Lors du Salon de la Pensée #4, nous réfléchissons à la ville de demain. Depuis peu, la majorité de la population mondiale vit en ville ; ce déplacement vers les villes et l'espoir d'y trouver une plus grande prospérité ne feront que s'intensifier. Mais en même temps seront atteintes les limites écologiques de la planète. L'avenir sera en ville ou ne sera pas, mais alors se pose la question : comment est-il possible de soutenir la ville dans son projet d'offrir un avenir protecteur et durable au monde entier, celui qui occupe d'ores et déjà ses rues. La ville peut-elle sauver le monde ?
Eric Corijn (VUB), optimiste, répond " oui " à cette question. La ville n'est pas un pays, affirme Corijn, et c'est précisément pour cette raison qu'elle est en mesure de sauver le monde. Puisque la ville héberge le monde, elle a les clés en mains pour résoudre ses problèmes, qui sont les problèmes présents dans ses rues. La ville en tant que lieu rassemblant des communautés très différentes sait qu'elle n'est pas ancrée dans l'une de ces communautés ; par conséquent, elle ne peut se réaliser qu'en tant que projet pour une future vie commune. La ville au regard prospectif examine comment ces communautés - toutes confrontées à des problèmes de mondialisation, de migration, d'inégalité et d'épuisement écologique - peuvent préparer un avenir commun.
Stijn Oosterlynck (UA) voit, lui aussi, la ville comme le lieu de rassemblement de diverses communautés, mais il se pose des questions face à cette mixité sociale, dont il considère qu'elle avantage uniquement les privilégiés. Il vaudrait donc mieux, à l'avenir, réserver certaines parties de la ville à une fonction de quartier d'arrivée ou de transition. Les gens y arriveraient en toute sécurité, découvriraient les services et réseaux nécessaires pour entamer leur ascension sociale et trouveraient par la même occasion un lieu de vie abordable.

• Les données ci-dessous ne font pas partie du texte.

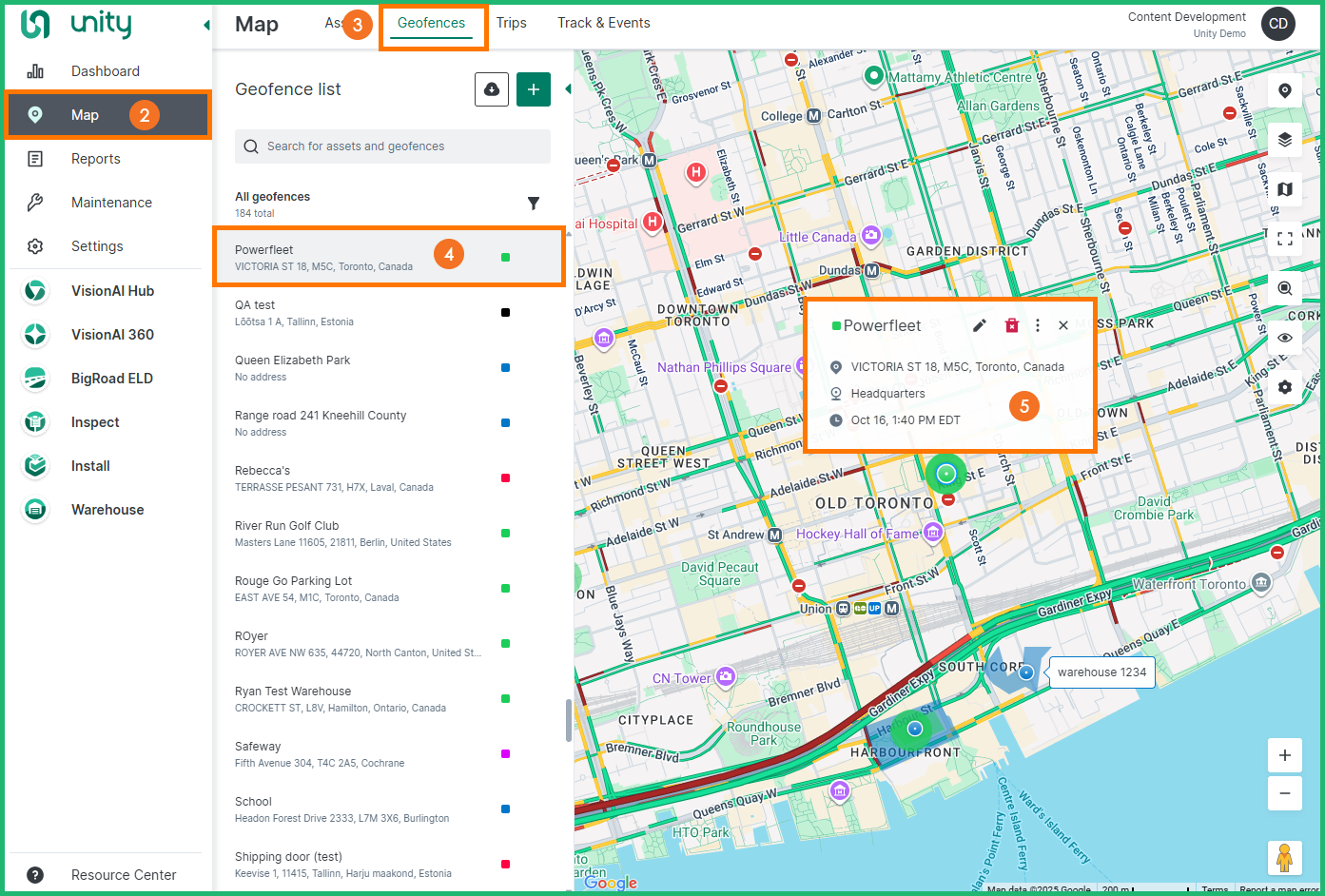
Task: Click the fullscreen map icon
Action: (1284, 239)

Les conséquences de la mondialisation, de l'épuisement des ressources naturelles et de l'inégalité raciale sont de véritables défis qui se posent à la ville. Elle ne pourra pas offrir un avenir protecteur et durable à toutes les communautés si on ne lui fournit pas les moyens et les dirigeants nécessaires pour en arriver à une concrétisation radicale de cet objectif. Elle doit par conséquent être soutenue par un État-providence fort.

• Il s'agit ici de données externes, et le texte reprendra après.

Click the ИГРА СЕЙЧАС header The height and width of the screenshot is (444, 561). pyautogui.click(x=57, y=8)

En tant qu'artiste intervenant principalement dans un contexte urbain, Jeanne van Heeswijk travaille sur les effets de la mondialisation, de l'inégalité et de l'épuisement écologique. À travers ses interventions artistiques, elle tente d'aider les gens à mieux comprendre leurs circonstances de vie et à réécrire cette situation comme une injustice partagée. Elle traduit les frustrations d'individus impuissants face à une réalité complexe en une lutte et une sollicitude partagées. Le résultat final est une meilleure compréhension, une plus grande réactivité et combativité, mais aussi une réserve d'imagination et des stratégies pour contribuer à façonner sur le long terme la lutte pour la ville et l'attention envers elle.